Supporters of the project say the Britishvolt plant in Blyth will help develop an electric car industry in the UK and also make it easier for the government to meet its carbon reduction targets.
With the UK banning sales of gasoline and diesel vehicles from 2030, the auto industry is under pressure to establish the infrastructure, including battery suppliers, to produce electric cars and protect jobs.
The weight of electric batteries means that they must be produced close to the place of manufacture of the rest of the vehicles.
Mining group Glencore announced last month that it had taken a stake in the company as part of a long-term deal to supply cobalt, now one of the world’s most sought-after raw materials as it is used in electric vehicle batteries.
Britishvolt is targeting a capacity of 30 gigawatt hours per year for its gigafactory, enough batteries to power 300,000 electric vehicles, with first production expected at the end of 2023.
More than two-thirds of the company’s 10 GWh Phase 1 capacity has been subscribed to by three anonymous customers, according to people familiar with the details.

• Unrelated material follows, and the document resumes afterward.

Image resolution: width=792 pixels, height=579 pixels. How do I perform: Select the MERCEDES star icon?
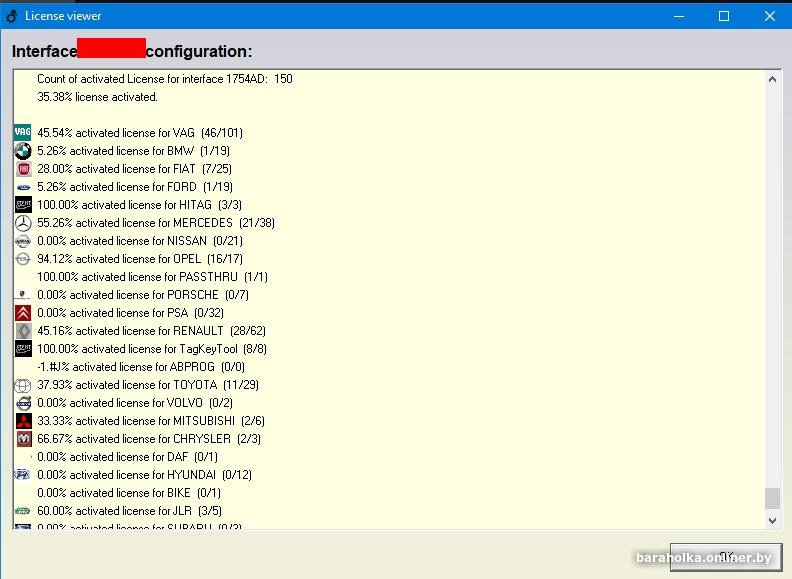(x=23, y=223)
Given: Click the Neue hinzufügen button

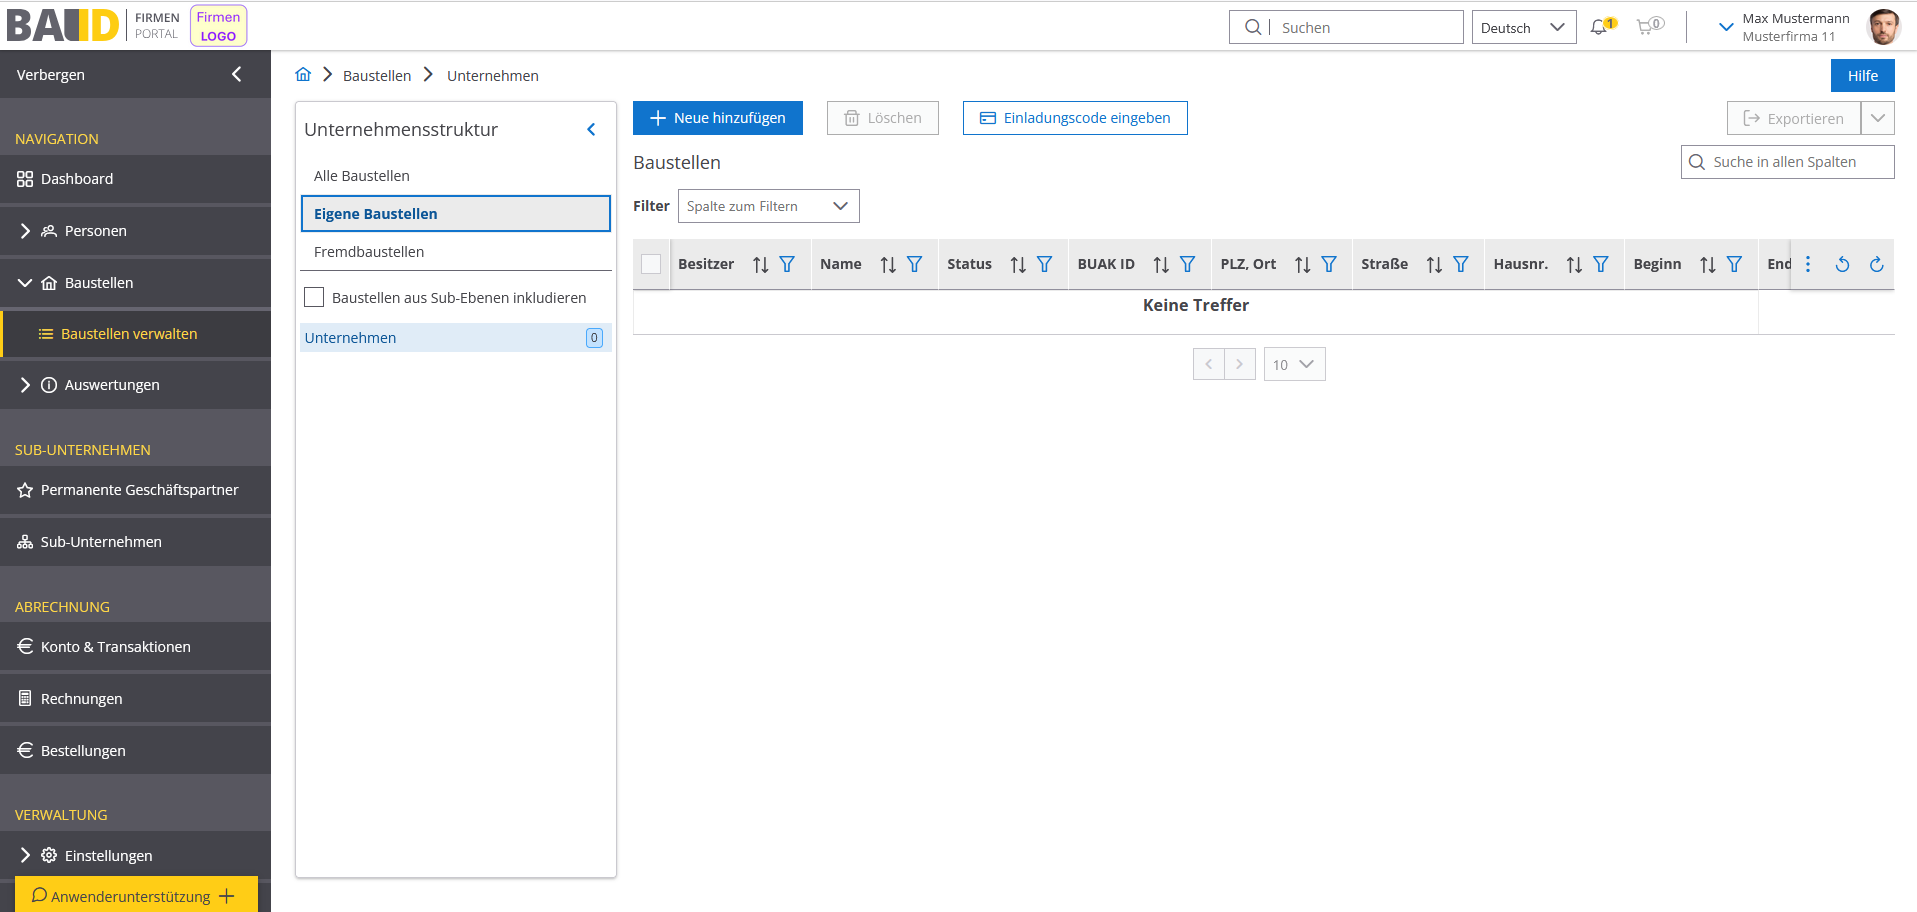Looking at the screenshot, I should pos(717,118).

To help fund the total project cost of $ 3.6 billion, Britishvolt is considering a listing on the London Stock Exchange or a merger with a special purpose acquisition vehicle in New York. He also wants to tap the government’s Auto Transformation Fund for financing. Barclays advises Britishvolt.
Earlier this year, rival battery start-up Northvolt raised $ 2.75 billion from investors, including Volkswagen and Goldman Sachs, for its gigafactory in northern Sweden.
This round of funding has highlighted the interest in gigafactories. He also attributed a value of $ 12 billion to Northvolt and will help the company increase its capacity from 40 GWh to 60 GWh per year.
In the UK, a number of companies are in talks with the government over building gigantic factories, but only Britishvolt, which has yet to unveil a battery cell sample, and Nissan have announced. publicly their plans.
Britishvolt said the Blyth plant would initially employ 1,000 people, then more than 3,000 when at full capacity, providing much needed jobs in one of the poorest parts of the UK.
The company is widely recognized for being awarded the best site in the country to develop a gigafactory – a 93-acre piece of land with access to a deep-water port and to Norwegian hydropower via a North Sea interconnection. He’s also working with Circulor, a supply chain monitoring group, to develop a carbon emissions benchmark for gigafactories.
Nadjari remains Britishvolt’s largest shareholder with a stake of around 30 percent. William Harrison, an American billionaire, owns 19%.